‘Locavore’: 2007 OUP Word Of The Year

There’s a smack-down in the world of Word of the Year. Since 1991, it was the American Dialect Society which handed out the most repeated “Word of the Year” (as well as other variations, such as “Most Useful” or “Most Outrageous”). But the New Oxford American Dictionary is now in on the act, and the word this year is… ‘locavore’.

No, this isn’t a word for how Godzilla eats locations like herbivores eat herbs and omnivores eat dilemmas. Locavores eat close to home — they eat locally-grown produce, join local CSAs, visit farmer’s markets, garden, and may actually know the farmers who made their food.

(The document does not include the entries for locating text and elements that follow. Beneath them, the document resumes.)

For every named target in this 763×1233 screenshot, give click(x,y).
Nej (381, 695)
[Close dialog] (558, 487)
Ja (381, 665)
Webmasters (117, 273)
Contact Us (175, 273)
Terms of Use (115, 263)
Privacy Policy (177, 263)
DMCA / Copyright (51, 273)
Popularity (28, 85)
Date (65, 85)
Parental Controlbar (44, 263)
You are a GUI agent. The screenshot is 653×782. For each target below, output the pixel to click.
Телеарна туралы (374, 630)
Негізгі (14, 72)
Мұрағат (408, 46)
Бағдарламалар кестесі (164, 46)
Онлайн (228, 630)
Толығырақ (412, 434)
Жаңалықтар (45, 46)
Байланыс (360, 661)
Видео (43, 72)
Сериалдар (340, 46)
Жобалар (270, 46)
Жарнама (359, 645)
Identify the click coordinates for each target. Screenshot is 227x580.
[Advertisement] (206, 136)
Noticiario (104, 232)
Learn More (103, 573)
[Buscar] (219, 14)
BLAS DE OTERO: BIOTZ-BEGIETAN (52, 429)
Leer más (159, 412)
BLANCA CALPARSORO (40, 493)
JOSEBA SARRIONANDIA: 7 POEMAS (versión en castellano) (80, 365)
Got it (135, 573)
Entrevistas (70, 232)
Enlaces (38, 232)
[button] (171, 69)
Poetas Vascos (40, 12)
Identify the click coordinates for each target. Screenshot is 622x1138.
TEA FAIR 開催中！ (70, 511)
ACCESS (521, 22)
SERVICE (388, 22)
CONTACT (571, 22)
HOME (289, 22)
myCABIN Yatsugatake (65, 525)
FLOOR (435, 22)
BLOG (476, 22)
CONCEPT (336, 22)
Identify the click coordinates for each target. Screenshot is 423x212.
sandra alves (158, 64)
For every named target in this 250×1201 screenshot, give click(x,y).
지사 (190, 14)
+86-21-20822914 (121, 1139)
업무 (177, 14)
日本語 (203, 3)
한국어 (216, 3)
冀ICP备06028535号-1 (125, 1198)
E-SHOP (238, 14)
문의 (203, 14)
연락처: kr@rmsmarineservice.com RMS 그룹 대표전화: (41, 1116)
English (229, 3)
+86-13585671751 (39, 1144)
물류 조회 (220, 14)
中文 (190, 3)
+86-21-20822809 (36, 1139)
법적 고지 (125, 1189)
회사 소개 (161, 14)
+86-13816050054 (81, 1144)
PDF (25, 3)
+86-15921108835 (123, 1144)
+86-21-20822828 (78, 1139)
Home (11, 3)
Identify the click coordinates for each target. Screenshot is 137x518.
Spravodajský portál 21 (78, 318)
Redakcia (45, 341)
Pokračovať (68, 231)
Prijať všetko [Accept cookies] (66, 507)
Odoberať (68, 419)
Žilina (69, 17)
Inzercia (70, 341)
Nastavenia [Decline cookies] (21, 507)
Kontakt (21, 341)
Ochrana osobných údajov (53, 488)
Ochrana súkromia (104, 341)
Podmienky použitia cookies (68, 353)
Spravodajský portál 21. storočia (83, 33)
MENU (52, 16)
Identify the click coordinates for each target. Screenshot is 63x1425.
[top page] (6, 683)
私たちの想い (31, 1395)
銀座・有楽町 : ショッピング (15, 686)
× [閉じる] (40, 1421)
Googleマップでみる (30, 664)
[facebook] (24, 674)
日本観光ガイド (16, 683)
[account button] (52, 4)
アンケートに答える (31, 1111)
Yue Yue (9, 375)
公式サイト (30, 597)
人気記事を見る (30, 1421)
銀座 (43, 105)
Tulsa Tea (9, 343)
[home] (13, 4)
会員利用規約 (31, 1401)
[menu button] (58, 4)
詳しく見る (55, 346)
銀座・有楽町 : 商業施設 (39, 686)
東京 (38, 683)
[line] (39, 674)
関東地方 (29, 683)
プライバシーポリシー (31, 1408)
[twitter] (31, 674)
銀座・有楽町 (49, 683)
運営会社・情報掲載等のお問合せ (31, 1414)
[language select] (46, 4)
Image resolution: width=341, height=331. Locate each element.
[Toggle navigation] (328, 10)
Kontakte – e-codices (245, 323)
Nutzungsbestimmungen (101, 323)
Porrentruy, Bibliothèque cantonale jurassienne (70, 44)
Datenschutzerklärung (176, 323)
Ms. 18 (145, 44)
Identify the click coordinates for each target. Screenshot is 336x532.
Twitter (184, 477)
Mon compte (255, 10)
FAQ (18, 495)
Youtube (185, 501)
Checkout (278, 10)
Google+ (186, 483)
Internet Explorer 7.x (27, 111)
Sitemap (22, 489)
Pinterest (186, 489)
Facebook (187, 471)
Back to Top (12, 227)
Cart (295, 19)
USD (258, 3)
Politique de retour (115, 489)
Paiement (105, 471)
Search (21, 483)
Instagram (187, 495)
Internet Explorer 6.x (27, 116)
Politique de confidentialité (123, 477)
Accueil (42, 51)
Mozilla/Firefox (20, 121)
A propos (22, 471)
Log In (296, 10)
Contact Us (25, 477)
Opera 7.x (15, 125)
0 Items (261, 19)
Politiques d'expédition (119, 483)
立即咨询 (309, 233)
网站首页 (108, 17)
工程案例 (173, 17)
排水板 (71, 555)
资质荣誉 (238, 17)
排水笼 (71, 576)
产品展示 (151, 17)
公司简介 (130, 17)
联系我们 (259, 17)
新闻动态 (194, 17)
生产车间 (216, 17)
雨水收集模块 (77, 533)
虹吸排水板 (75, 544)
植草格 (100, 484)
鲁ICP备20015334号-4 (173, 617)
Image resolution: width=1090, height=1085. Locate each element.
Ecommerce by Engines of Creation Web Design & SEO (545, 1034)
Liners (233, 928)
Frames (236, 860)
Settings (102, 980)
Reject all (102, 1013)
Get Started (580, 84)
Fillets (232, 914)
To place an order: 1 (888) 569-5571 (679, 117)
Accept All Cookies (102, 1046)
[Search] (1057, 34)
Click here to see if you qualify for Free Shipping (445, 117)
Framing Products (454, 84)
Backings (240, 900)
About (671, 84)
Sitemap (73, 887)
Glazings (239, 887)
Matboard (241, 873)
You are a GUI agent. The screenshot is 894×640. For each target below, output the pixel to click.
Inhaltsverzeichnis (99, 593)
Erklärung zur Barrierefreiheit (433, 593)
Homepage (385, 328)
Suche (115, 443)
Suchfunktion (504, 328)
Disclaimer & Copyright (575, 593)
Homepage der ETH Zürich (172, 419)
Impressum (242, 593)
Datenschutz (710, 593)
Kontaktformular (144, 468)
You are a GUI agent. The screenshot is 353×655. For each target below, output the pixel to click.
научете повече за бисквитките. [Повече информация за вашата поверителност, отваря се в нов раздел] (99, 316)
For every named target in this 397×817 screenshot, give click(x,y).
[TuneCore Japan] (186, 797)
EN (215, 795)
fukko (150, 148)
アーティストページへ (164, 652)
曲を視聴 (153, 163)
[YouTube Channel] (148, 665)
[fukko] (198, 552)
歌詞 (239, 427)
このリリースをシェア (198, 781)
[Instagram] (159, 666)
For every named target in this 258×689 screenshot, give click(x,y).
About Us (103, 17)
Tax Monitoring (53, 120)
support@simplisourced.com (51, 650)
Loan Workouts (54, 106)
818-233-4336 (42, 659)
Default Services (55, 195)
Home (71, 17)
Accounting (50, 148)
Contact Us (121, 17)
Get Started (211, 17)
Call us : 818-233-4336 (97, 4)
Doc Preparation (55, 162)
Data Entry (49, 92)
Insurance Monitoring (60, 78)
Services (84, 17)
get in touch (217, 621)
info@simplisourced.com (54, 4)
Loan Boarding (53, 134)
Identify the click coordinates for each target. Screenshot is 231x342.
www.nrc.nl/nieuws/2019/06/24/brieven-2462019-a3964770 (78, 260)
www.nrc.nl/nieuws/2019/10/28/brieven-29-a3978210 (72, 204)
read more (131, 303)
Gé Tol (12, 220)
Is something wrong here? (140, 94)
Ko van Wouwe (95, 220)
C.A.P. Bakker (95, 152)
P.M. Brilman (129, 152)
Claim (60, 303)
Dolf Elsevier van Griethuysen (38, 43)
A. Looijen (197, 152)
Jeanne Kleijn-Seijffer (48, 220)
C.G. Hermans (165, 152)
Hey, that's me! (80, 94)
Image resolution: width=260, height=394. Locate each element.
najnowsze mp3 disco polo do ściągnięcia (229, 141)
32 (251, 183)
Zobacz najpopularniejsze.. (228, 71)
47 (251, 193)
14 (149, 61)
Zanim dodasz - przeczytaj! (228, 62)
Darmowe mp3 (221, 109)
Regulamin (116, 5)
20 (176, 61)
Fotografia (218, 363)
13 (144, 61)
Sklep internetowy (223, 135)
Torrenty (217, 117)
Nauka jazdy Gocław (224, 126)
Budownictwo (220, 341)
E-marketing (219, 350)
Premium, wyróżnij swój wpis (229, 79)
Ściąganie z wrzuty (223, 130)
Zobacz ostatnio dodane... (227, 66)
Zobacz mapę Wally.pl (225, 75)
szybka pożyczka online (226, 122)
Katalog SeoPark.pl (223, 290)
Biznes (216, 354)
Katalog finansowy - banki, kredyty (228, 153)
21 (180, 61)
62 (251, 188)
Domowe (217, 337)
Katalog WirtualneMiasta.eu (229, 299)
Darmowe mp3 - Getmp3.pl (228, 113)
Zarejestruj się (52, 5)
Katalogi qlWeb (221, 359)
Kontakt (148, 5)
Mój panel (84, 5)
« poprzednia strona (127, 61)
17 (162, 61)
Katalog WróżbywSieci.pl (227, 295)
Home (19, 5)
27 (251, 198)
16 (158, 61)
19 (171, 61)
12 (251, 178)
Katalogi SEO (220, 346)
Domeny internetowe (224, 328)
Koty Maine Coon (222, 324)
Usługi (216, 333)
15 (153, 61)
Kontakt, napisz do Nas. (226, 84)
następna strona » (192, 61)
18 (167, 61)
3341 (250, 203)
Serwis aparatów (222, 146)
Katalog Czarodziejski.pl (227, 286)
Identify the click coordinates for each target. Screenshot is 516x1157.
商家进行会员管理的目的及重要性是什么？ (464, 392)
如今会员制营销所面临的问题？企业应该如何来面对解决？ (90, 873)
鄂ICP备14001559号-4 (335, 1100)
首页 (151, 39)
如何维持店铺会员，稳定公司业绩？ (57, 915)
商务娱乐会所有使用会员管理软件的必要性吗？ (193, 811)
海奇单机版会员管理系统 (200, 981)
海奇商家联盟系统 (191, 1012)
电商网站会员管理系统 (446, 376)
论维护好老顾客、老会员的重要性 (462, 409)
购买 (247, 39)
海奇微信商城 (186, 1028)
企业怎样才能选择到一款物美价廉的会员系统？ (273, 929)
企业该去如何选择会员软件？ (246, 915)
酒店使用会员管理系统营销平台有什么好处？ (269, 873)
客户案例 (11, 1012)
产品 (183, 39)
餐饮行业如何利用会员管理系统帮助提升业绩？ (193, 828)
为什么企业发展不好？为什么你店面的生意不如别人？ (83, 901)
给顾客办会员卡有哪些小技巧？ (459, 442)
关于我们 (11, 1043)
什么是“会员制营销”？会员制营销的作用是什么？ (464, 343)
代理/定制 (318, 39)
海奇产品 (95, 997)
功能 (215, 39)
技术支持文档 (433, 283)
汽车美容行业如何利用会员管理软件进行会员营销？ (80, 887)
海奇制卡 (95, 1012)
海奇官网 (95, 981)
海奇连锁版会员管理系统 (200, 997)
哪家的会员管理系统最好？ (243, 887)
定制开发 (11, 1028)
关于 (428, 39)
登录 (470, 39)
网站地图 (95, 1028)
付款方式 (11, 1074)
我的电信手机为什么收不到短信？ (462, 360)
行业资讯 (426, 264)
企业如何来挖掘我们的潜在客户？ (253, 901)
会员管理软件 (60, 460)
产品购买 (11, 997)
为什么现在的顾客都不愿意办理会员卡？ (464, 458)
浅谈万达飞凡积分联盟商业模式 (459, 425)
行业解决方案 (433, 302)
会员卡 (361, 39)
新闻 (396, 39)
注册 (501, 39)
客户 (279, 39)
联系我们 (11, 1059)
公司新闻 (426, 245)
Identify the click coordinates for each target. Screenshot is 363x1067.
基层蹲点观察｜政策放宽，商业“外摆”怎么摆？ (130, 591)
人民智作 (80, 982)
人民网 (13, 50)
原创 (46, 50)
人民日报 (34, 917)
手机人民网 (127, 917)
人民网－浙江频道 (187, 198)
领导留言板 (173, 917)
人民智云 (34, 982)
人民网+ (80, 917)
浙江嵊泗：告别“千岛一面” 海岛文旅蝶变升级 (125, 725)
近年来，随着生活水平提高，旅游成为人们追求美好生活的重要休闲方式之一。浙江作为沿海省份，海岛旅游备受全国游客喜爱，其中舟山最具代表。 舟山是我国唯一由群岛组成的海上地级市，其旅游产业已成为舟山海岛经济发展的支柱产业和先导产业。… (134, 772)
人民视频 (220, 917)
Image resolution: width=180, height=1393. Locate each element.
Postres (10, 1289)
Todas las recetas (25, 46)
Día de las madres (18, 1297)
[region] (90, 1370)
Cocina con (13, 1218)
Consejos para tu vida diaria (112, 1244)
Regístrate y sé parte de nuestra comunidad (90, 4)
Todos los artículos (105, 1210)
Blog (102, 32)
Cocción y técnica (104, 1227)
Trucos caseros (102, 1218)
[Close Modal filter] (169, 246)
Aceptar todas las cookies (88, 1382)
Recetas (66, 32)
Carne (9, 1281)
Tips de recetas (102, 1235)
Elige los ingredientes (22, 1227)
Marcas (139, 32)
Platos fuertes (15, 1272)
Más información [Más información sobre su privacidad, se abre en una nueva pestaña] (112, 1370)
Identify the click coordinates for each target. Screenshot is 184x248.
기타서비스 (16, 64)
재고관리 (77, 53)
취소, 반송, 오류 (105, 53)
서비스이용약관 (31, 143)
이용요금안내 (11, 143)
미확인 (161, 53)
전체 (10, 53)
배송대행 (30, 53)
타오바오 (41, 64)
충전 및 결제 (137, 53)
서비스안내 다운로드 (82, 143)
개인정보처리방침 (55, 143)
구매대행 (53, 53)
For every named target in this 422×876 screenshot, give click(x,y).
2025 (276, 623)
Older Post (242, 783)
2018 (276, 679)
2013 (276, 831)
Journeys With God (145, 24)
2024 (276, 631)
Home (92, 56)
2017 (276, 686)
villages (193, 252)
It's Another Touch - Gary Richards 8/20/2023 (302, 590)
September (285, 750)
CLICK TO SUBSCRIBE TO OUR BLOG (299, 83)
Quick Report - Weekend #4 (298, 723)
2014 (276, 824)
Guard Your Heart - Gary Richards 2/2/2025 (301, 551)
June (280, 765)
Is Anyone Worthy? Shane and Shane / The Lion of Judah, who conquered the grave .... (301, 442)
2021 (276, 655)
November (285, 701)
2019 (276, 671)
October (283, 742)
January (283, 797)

I really like this choice. Why do I mention it in a global warming blog posting? Because, in my view, eating close to home has an ideal dual relationship to global warming:

  • It is the one best thing you can do to lower your carbon footprint
  • It is one essential thing you’ll need to learn how to do if or when gloabl warming gets out of control

The amount of fossil fuel involved in eating mass-produced food (fertilizer, farming, packaging, and transport) is ridiculous, and the entire enterprise rests upon a system which does not price the true cost of burning carbon into its price. Fair enough — to avoid that system, you eat local — minimize the packaging, minimize the fertilizer, minimize the transport.

Let’s say that the true cost of carbon gets priced into the food. What will happen? Food prices will go waaaaay up. Or, let’s say global warming gets out of control, entire areas of the world become unsuitable for wide scale farming, and food gets scarcer. What then? Better learn what grows close to you, and better learn who knows how to do it!

That’s the double-win of being a locavore.